Today, it’s still possible to buy board-style beadboard. But builders usually create the look with panel or plank products that mimic the look and are faster to install. Some panels are made of compressed wood fibers, either medium-density fiberboard (MDF) or high-density fiberboard (HDF). The vertical grooves are milled in as a design feature but serve no practical purpose, except for where pieces join. Plywood beadboard also exists, but the vertical grooves cut through more than one of the layers used to make plywood, so the grooves are rough at the bottom, unlike with all the other options. For use in a bathroom, where walls can get steamy or wet, there is special moisture-resistant MDF beadboard and beadboard planks made of PVC or other types of vinyl, which is impervious to moisture damage.

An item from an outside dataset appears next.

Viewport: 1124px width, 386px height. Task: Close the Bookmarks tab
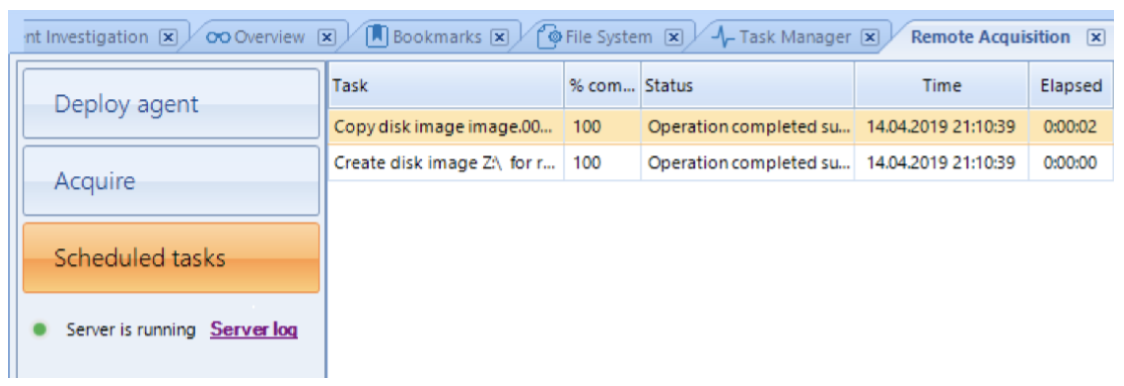click(x=500, y=37)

From the pictures you sent, it’s clear that you have one of the modern versions. The surface is too uniform for it to be individual planks. It’s impossible to know from looking at a picture what type of material you have, but paint will probably stick well, even if you have a vinyl/PVC type. The products sold at Home Depot, for example, are paintable. Some are sold pre-painted, while others are primed.
Because we don’t know whether your beadboard was factory-finished, primed or painted on-site, or even what material is under the paint, take time to prepare the surface as if it were vinyl. What works for that should work for all other types. But, as always, when you are recoating a surface that has a finish you’re not certain about, do a small test patch with the primer and topcoat to ensure everything sticks.

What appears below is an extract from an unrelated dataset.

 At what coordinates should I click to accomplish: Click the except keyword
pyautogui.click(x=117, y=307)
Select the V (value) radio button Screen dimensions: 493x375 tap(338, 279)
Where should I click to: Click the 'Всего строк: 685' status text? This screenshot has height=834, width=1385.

Wipe down the wainscoting to get off any soap splashes or grime. When dry, lightly sand to scuff up the surface and help the paint grip. You want it to look evenly dull. Don’t worry about scuffing up the grooves, although it wouldn’t hurt to fold a piece of sandpaper and quickly run it down each line. Wipe away the sanding debris.
Apply a primer formulated to stick to slick surfaces. Plastpro (plastproinc.com), which makes the Veranda vinyl beadboard sold at Home Depot, recommends Sherwin-Williams’s PrepRite Bonding Primer, which has since been renamed Extreme Bond Primer ($66.19 a gallon, sherwin-williams.com). But other brands of bonding primer should work, too. A water-based primer is fine. Wait the time recommended on the label of the primer to apply the finish paint. For the Sherwin-Williams primer, that’s one hour for most paints, but 24 hours if the paint is a high-performance finish, which, in Sherwin-Williams’s lineup, usually means “pro” is in the product name. To be safe, wait a day. Apply two coats of the finish paint, waiting the time the label recommends between coats.

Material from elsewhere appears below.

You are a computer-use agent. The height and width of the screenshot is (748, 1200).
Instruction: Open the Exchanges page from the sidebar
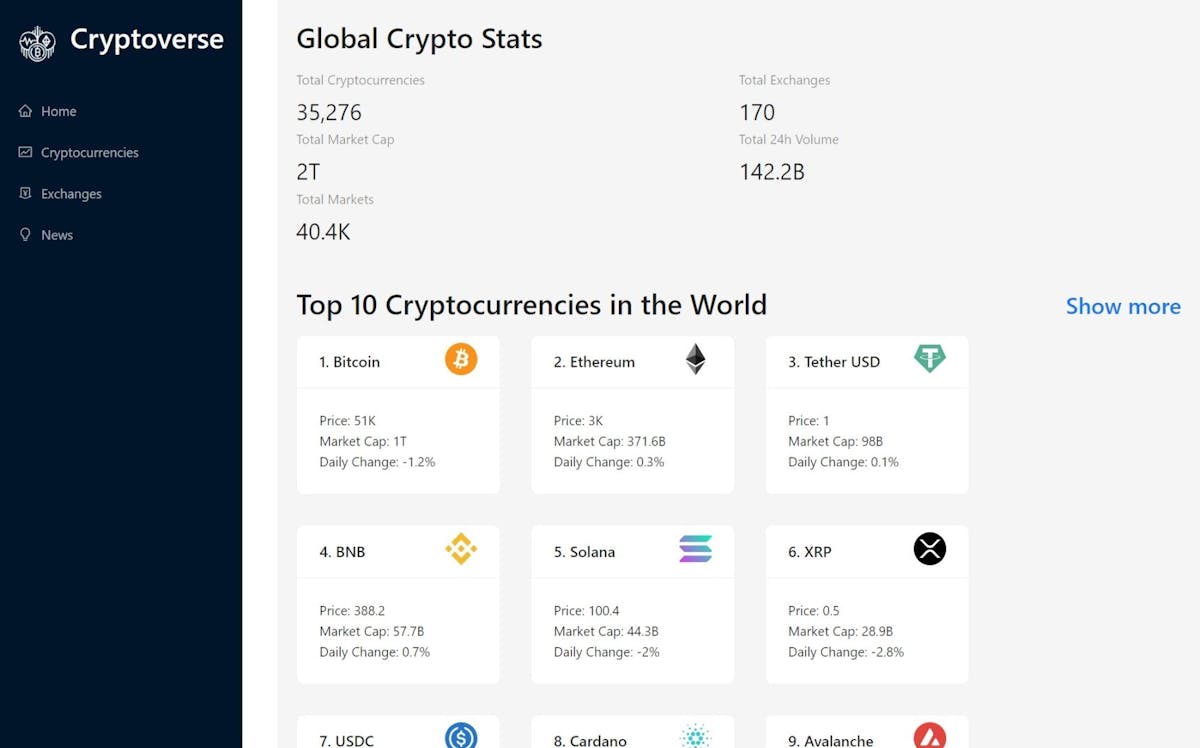(x=71, y=193)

Now for the focus of your question: What painting tool or tools to use? For its primer, Sherwin-Williams recommends either a nylon/polyester brush or a roller with a soft, woven roller cover that has a ⅜ -inch nap. For your project, having both tools will probably work best. If you were painting beadboard before installation, it would be relatively easy to do the job with just a roller. You could load the roller liberally with paint, then roll it on with enough pressure to squish paint into the crevices. But when the beadboard is already installed, using only a roller creates too big a risk of creating drips of excess paint.
You’ll probably have better luck by using a roller to get paint onto the wall and mostly into the crevices, then quickly following up by brushing with a mostly dry brush to even out thick or thin areas and whisk away paint globs, especially in the grooves, before they dry into visible drips. It’s important to avoid repeatedly brushing over an area, because that keeps the paint from drying properly. The second coat of paint should create the uniform look you’re after. If the first coat leaves bare areas in the grooves, make the second coat all about them, using just the brush. Once that dries, apply a third coat, during which you focus on the flat areas.
For the specific tools, an angled sash brush that’s 1½ or two inches wide should work; the tip and the angled shape will get into the crevices and still allow you to smooth over paint on the flat areas. A regular-size roller can be tricky to use in a small space. A small roller about the size of a hot dog is more nimble and easier to control. Get two roller covers: one for the primer, one for the finish paint. Wrap the roller tightly in a plastic bag between the finish coats.